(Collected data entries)
□ □ □ □ □ □ □

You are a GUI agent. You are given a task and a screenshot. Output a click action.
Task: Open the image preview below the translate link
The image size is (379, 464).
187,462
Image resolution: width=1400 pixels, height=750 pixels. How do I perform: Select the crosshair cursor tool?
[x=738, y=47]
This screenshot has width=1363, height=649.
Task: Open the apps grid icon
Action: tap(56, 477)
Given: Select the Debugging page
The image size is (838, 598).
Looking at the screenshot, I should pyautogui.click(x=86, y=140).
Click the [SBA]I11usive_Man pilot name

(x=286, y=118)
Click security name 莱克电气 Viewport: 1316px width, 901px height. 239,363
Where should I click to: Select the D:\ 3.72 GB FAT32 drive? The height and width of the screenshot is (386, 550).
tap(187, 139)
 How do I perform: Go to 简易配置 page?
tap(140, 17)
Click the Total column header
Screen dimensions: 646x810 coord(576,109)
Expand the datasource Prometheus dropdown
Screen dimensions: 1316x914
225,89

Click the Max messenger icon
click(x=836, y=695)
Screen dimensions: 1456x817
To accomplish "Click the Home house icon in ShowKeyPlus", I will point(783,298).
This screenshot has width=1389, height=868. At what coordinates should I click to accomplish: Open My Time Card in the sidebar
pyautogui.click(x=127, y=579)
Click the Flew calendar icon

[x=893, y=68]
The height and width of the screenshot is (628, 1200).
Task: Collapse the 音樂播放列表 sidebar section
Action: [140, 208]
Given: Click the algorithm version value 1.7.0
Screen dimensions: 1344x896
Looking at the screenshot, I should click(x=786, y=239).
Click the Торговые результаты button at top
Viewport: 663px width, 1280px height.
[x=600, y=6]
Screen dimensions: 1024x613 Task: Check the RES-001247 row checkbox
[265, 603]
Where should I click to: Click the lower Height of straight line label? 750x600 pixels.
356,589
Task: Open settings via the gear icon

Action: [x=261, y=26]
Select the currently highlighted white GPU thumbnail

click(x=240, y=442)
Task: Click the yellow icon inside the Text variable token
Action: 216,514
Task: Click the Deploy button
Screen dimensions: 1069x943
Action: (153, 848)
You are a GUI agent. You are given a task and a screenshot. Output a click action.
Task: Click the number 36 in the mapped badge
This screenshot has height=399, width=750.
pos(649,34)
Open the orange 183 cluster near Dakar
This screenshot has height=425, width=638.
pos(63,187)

□ □ □ □ □ □ □

TASK BRIEF
From the line with "This screenshot has height=399, width=750." through the final line of the records, return each line exactly. Leave out the rest.

WRITTEN RESPONSE
This screenshot has height=399, width=750.
pos(649,34)
Open the orange 183 cluster near Dakar
This screenshot has height=425, width=638.
pos(63,187)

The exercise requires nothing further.